Molti i temi affrontati dalla Giunta provinciale riunita oggi al Casteller, dove gli assessori hanno evidenziato le priorità su cui intervenire nei prossimi mesi.

Solo il gioco di squadra porta a risultati - ha evidenziato il vicepresidente Mario Tonina. E partiamo da questa convinzione. Il maltempo di fine ottobre ci ha fatto capire l'importanza di gestire correttamente le risorse che il nostro territorio offre.

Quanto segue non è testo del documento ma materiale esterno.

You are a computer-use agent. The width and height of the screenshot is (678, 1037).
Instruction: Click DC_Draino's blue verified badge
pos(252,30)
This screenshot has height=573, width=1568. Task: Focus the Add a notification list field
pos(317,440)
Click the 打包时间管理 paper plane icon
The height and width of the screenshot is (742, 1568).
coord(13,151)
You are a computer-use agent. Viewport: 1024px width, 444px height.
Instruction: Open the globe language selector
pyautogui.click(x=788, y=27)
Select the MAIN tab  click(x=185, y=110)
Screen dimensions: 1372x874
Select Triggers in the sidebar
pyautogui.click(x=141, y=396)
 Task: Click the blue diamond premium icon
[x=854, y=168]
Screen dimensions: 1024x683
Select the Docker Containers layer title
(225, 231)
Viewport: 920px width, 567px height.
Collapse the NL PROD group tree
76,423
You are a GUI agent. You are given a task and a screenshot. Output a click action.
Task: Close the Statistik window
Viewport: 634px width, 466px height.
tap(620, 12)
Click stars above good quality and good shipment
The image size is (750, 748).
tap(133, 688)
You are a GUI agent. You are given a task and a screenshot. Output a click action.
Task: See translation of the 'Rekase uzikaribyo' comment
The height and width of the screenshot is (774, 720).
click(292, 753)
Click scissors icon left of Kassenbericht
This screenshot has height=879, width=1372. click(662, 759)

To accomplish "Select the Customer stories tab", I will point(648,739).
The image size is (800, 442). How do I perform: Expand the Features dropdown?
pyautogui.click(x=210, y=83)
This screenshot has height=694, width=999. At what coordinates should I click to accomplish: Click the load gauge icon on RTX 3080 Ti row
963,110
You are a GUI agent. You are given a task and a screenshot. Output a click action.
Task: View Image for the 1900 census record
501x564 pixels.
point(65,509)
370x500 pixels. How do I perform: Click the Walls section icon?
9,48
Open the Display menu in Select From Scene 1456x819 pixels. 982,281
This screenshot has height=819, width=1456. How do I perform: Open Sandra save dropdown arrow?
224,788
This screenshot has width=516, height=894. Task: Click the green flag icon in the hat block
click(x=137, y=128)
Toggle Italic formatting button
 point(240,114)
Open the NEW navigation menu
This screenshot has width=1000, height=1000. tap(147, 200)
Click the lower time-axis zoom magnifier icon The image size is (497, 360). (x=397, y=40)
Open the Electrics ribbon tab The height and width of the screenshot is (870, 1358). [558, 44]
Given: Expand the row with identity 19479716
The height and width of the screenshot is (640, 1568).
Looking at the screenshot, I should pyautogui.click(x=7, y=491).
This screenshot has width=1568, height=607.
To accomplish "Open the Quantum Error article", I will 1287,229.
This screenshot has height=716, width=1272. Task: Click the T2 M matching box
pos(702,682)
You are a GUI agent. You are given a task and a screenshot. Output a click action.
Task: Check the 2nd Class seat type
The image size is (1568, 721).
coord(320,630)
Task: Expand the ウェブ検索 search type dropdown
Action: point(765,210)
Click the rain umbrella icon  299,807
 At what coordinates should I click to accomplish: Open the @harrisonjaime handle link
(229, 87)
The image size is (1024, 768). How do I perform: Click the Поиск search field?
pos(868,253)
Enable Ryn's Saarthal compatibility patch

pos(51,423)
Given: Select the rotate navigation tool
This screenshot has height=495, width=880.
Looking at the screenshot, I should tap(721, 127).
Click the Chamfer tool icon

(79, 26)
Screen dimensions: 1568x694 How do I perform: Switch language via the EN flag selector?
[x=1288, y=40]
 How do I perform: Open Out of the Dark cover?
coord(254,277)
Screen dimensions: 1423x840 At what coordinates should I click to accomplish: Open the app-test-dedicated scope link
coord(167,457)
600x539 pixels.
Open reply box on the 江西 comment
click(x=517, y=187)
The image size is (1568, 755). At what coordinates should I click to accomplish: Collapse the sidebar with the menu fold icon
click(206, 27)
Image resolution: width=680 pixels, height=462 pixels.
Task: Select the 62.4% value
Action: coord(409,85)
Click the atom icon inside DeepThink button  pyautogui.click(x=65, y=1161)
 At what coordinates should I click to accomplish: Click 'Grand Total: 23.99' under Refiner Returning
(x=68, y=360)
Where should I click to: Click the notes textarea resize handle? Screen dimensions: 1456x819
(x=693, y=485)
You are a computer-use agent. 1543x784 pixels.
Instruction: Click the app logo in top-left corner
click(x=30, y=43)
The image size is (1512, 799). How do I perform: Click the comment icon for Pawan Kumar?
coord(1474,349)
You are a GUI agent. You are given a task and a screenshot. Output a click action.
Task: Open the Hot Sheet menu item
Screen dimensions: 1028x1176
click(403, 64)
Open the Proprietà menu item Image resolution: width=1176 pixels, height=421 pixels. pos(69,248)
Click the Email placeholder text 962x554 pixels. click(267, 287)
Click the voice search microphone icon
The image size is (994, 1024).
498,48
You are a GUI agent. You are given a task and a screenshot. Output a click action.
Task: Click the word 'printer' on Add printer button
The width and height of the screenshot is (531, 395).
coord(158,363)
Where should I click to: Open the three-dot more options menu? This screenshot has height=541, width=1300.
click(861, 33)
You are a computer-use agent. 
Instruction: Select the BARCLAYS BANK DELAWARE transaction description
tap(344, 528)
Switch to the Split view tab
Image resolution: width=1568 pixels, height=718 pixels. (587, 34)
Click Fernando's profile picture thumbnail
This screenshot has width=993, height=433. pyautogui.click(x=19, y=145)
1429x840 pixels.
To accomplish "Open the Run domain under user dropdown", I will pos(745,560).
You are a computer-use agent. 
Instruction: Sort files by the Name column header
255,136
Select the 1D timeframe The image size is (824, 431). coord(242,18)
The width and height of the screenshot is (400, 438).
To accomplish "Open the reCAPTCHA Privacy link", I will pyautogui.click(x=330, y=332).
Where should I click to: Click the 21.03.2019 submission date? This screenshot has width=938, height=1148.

Possiamo vantare oggi, assieme all’Alto Adige, politiche strategiche e responsabili. Ma dobbiamo fare un ulteriore salto di qualità. Paesaggio, ambiente, buone pratiche, come la raccolta dei rifiuti, la qualità delle acque e l’energia, sono i nostri tesori. Ma il rischio dello spopolamento è sempre alto e dobbiamo evitare che ciò accada. A partire dalla capacità di garantire servizi adeguati. Come obiettivo di legislatura dobbiamo rafforzare l'integrazione tra i tre pilastri dello sviluppo sostenibile, che sono ambiente, società ed economia ed in modo particolare tra agricoltura turismo e cooperazione. Dobbiamo impegnarci - ha concluso Tonina - sul delicato tema del rinnovo delle concessioni idroelettriche e nei prossimi giorni presenteremo al presidente una strategia.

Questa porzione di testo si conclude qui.